(Beginning of Supplied material)

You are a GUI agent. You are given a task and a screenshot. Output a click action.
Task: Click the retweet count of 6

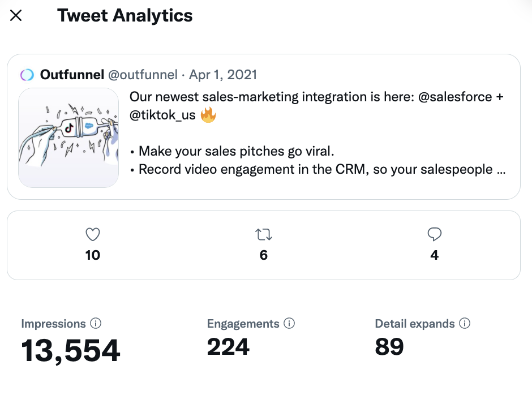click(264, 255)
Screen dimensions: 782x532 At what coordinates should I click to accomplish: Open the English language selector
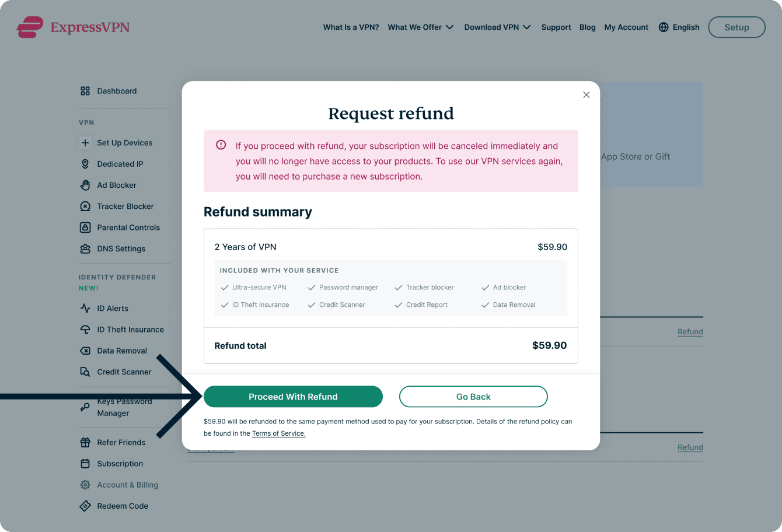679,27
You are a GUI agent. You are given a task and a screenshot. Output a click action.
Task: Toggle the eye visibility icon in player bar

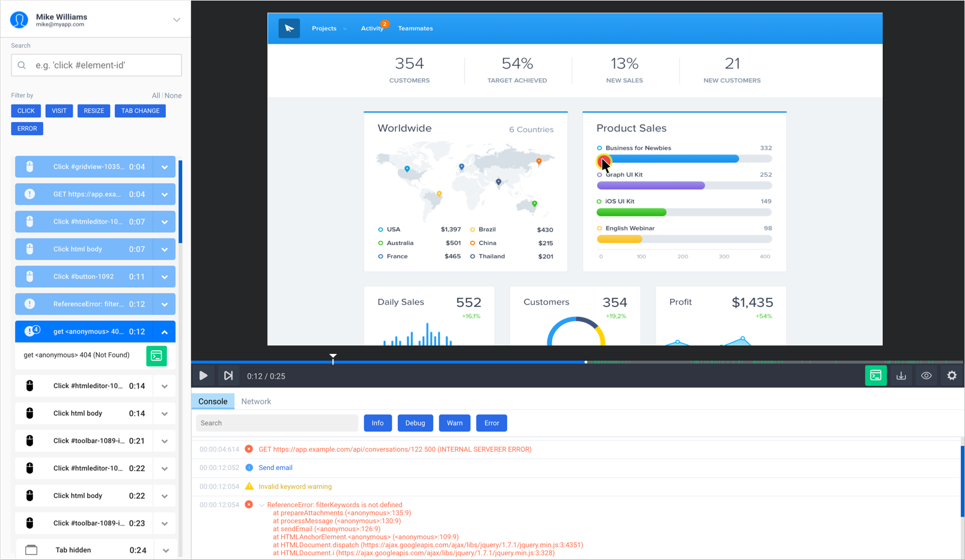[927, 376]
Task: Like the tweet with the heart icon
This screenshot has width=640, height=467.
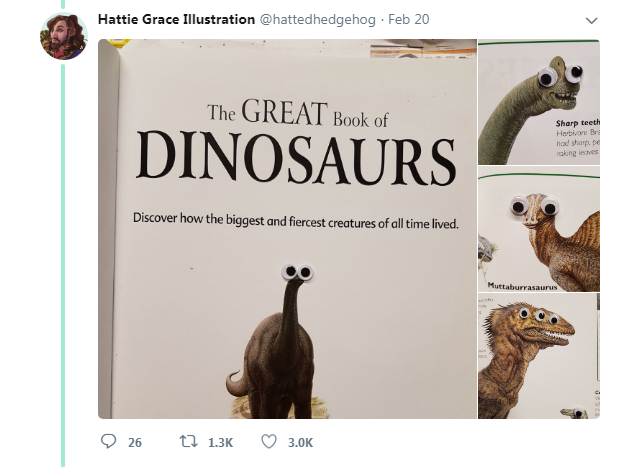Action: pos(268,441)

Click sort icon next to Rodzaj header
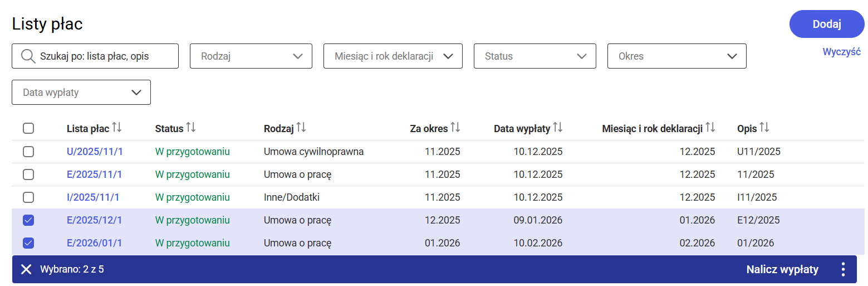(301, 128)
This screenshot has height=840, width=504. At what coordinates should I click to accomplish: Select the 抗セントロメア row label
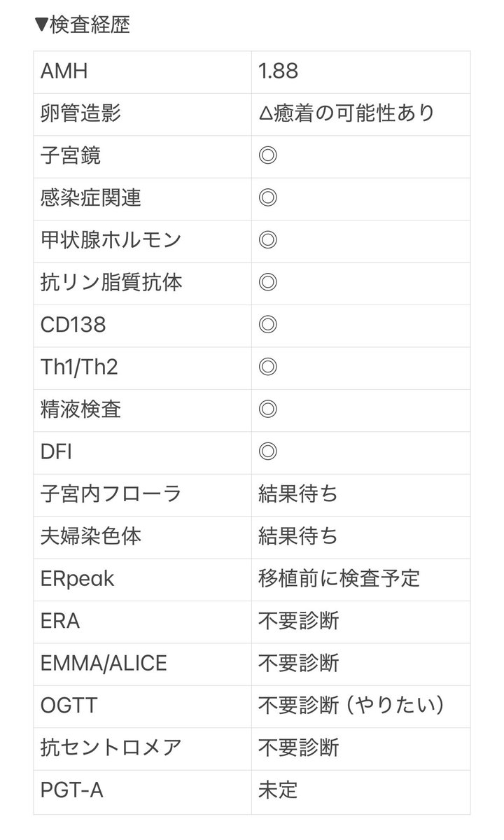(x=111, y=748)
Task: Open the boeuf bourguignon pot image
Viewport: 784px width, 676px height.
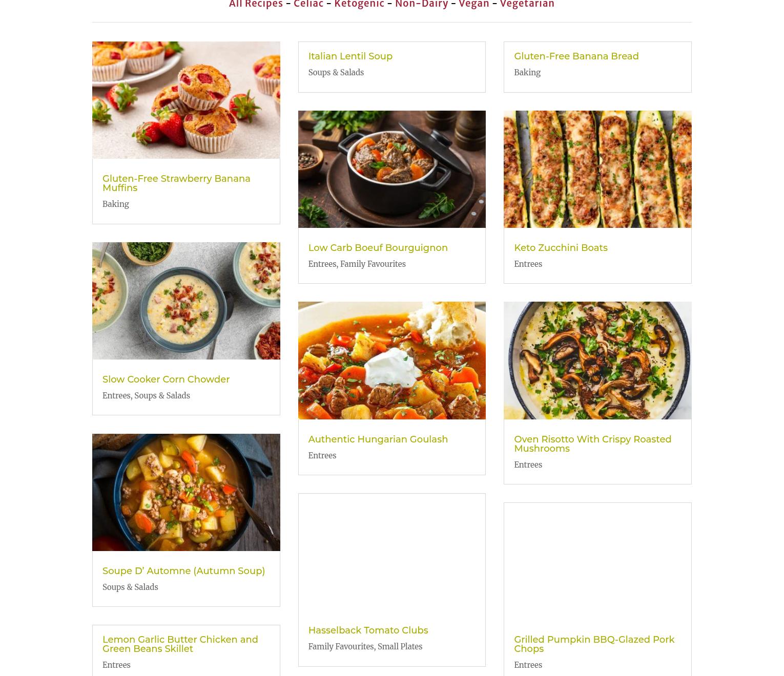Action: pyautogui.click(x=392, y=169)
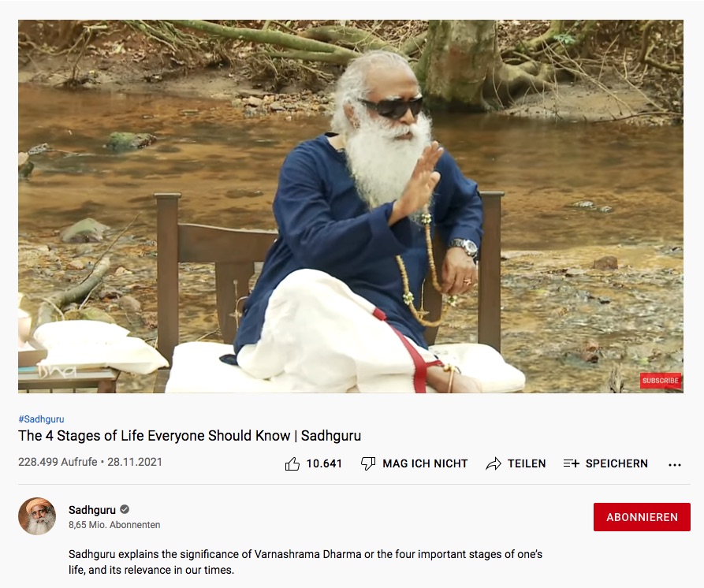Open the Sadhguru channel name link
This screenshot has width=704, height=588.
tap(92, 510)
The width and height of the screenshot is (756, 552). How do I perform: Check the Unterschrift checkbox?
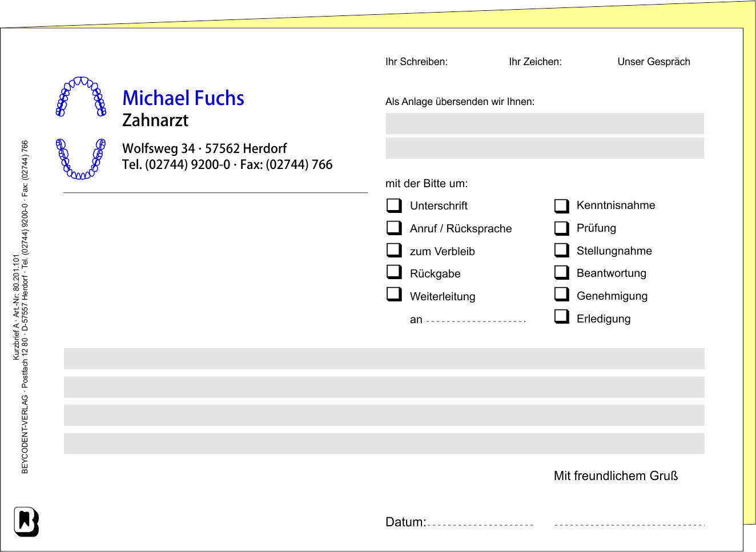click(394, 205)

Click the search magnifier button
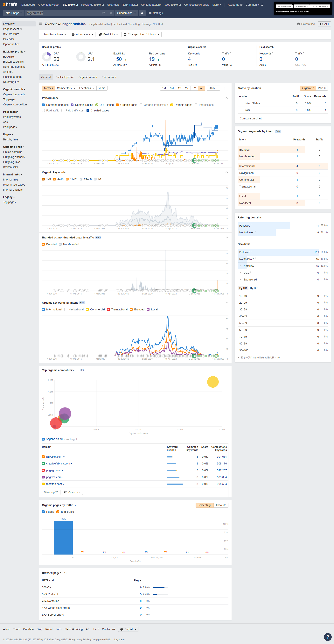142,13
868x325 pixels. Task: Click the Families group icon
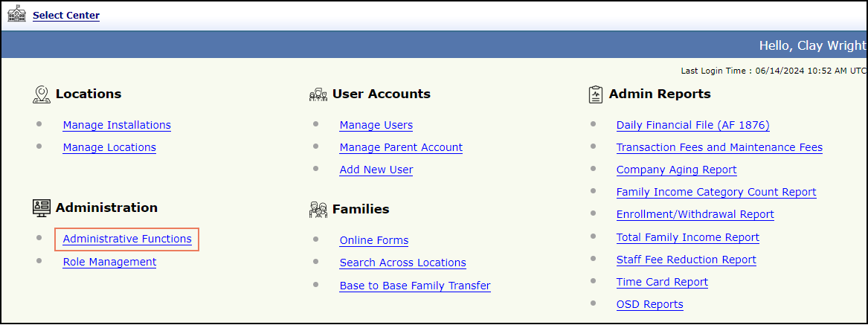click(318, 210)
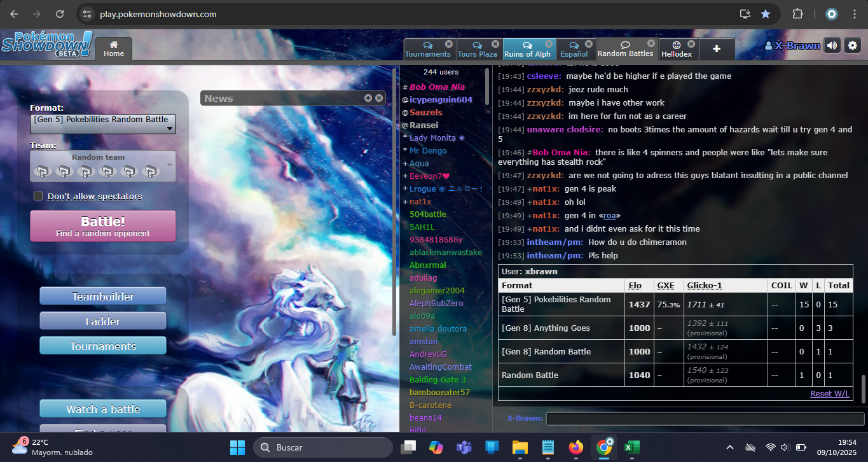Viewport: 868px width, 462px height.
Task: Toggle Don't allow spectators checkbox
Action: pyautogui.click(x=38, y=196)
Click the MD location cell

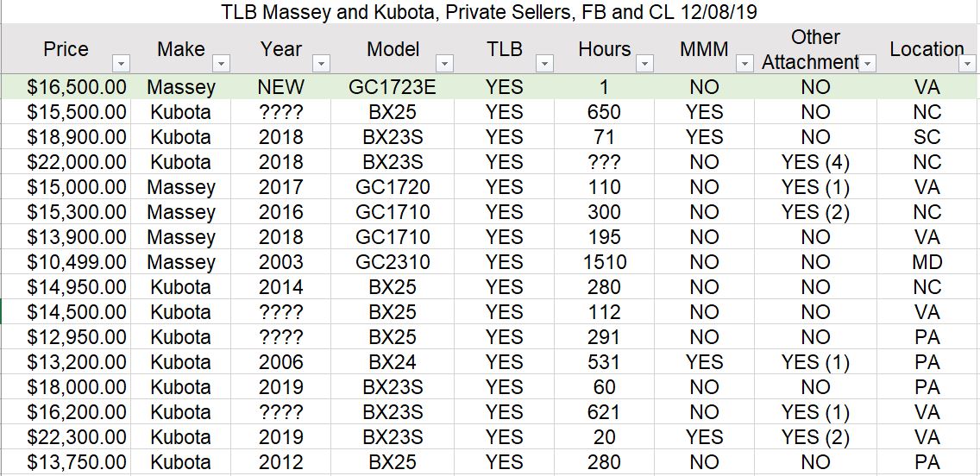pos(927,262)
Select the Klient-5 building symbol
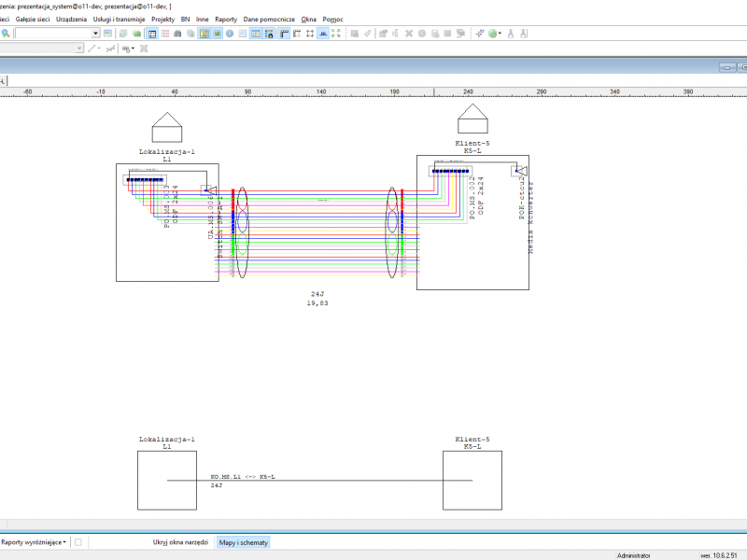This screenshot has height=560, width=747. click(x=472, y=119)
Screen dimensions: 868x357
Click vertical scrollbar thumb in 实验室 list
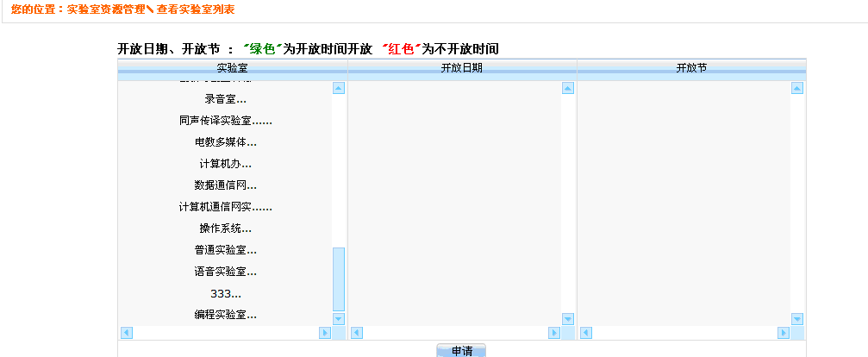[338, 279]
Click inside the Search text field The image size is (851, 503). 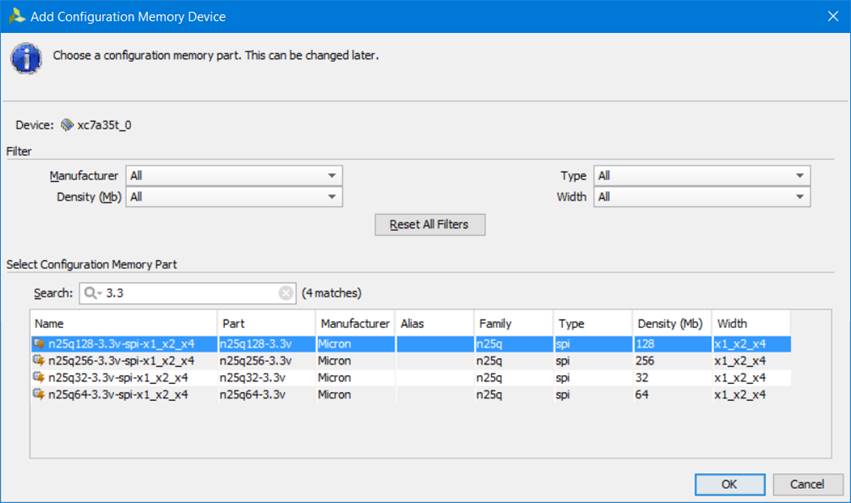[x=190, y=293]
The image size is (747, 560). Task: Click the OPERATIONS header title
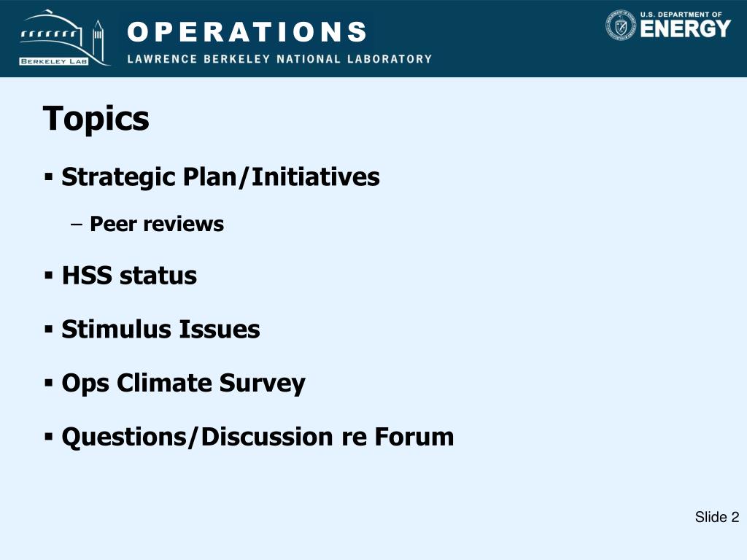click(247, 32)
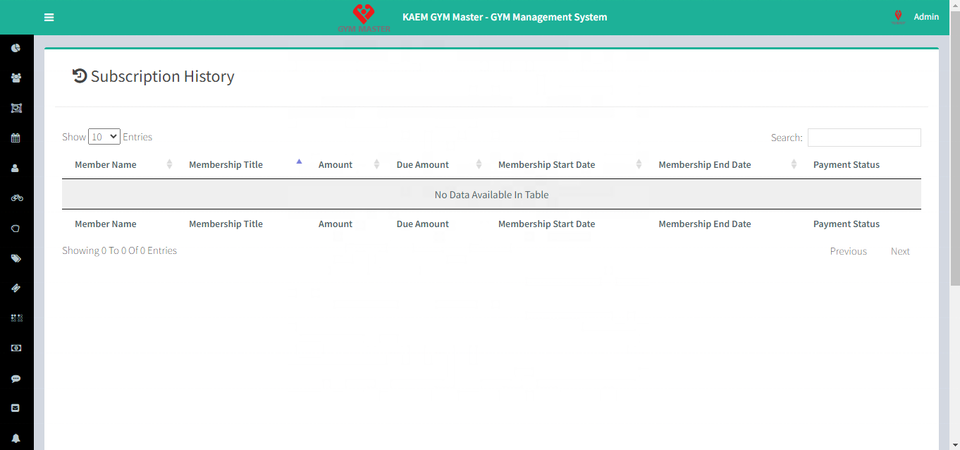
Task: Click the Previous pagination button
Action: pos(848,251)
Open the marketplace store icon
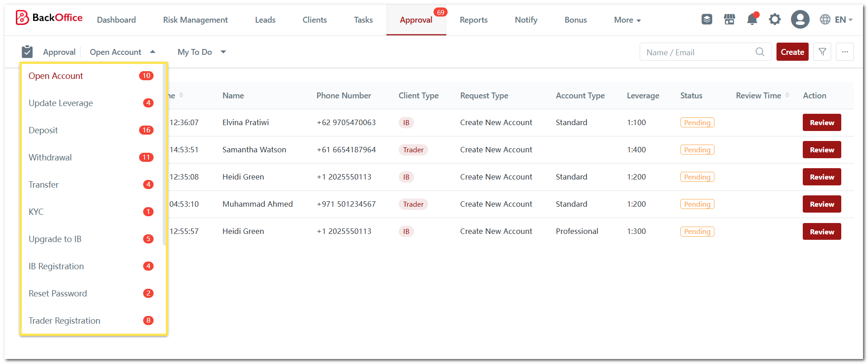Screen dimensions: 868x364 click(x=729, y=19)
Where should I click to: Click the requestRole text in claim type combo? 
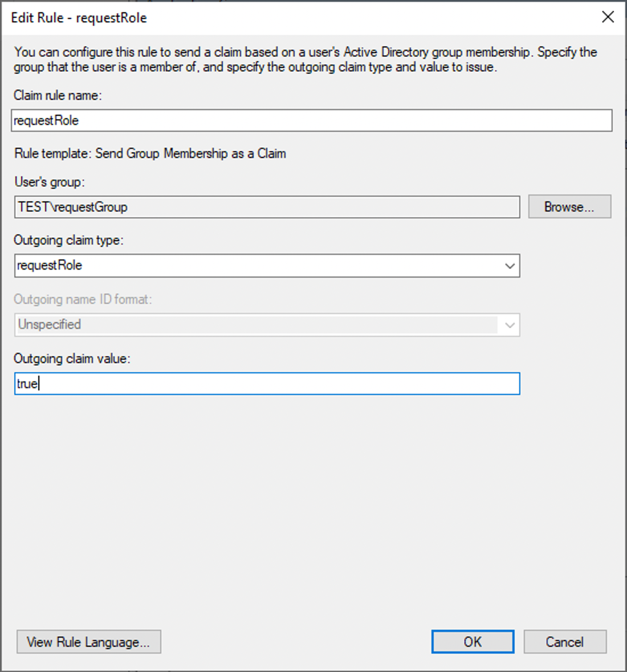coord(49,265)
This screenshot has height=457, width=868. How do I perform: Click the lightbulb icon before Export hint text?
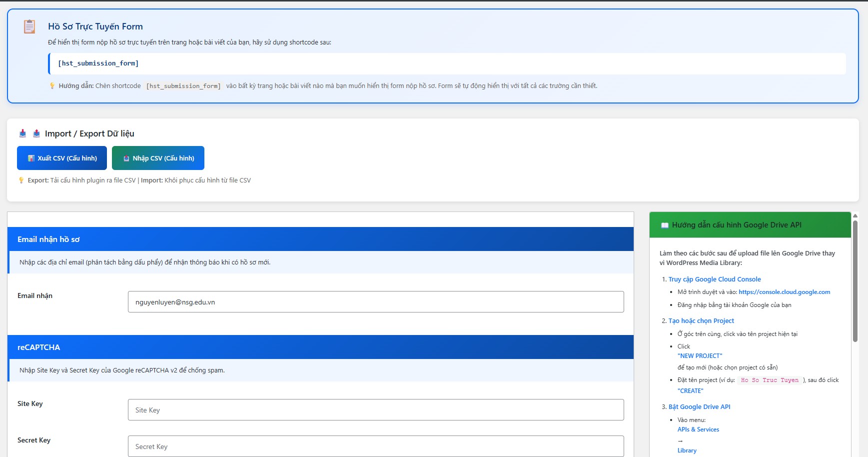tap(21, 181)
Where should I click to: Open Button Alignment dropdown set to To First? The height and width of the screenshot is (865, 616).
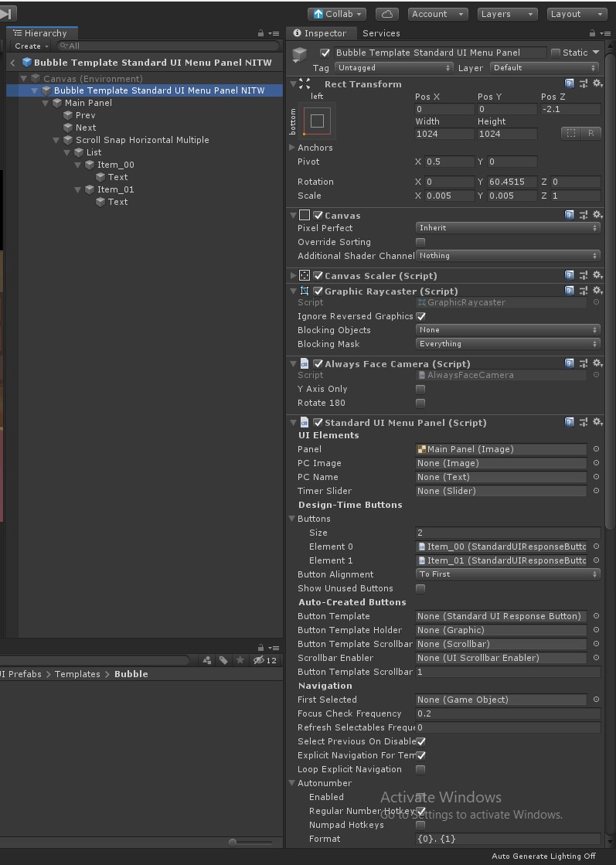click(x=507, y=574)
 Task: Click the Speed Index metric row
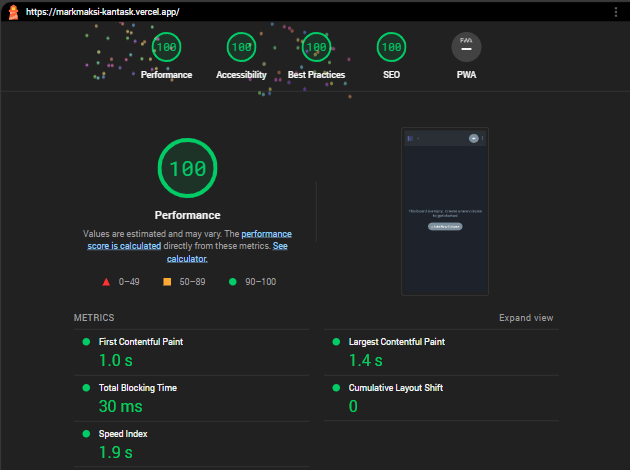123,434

(End of Supplied material)

### Exercise brief
Only the lines from the one with "This screenshot has height=457, width=868." through the final line of the entries above should be transcribed, exactly and without pictures.

### Response below
This screenshot has height=457, width=868. How do I perform: Click the lightbulb icon before Export hint text?
tap(21, 181)
Where should I click to: Open Button Alignment dropdown set to To First? The height and width of the screenshot is (865, 616).
click(x=507, y=574)
 Task: Click the Speed Index metric row
123,434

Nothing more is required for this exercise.